Each line below that contains the word "agent" must be copied.

DATA SECTION Start Marker

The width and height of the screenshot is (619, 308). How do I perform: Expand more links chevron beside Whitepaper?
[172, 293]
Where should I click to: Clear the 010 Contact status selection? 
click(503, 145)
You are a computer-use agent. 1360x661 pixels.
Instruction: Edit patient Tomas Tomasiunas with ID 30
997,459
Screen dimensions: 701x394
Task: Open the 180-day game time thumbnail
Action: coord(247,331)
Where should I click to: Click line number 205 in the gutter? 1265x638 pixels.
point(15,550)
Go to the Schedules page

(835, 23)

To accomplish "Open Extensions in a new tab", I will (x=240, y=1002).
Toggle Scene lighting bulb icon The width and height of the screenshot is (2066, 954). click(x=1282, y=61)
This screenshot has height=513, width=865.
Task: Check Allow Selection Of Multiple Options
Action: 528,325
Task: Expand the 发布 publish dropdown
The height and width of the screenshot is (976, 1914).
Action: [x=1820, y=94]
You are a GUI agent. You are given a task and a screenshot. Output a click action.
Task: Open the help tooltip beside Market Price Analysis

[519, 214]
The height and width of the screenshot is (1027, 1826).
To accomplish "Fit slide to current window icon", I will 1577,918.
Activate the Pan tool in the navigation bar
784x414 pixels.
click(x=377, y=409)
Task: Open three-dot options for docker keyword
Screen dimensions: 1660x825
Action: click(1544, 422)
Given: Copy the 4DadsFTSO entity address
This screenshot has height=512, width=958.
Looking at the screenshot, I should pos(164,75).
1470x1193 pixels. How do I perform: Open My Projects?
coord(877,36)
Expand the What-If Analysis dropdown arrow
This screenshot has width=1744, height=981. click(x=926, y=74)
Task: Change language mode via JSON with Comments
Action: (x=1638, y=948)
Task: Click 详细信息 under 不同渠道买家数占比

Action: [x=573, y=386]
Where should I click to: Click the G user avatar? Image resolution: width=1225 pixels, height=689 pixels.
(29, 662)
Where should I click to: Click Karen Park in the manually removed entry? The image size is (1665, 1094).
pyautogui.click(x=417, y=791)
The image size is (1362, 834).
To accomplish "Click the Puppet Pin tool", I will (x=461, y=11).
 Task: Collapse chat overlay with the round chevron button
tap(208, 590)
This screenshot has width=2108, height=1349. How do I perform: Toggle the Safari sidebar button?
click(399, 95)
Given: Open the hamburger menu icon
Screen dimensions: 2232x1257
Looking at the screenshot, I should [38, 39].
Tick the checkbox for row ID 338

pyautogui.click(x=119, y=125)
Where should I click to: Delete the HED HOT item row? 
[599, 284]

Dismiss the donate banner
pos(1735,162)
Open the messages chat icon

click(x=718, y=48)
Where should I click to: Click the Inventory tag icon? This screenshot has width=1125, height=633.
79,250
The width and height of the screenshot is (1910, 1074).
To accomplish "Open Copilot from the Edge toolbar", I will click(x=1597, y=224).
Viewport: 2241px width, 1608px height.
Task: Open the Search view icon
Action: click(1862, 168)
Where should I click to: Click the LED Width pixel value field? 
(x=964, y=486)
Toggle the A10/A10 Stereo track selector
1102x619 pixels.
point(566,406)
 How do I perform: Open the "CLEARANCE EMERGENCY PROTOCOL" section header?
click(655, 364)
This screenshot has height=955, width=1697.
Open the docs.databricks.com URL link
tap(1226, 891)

DATA SECTION End Marker

- [RESPONSE BOX]:
You are a computer-use agent. 1360x661 pixels.
You are a GUI agent. You are given a task and a screenshot. Output a click action.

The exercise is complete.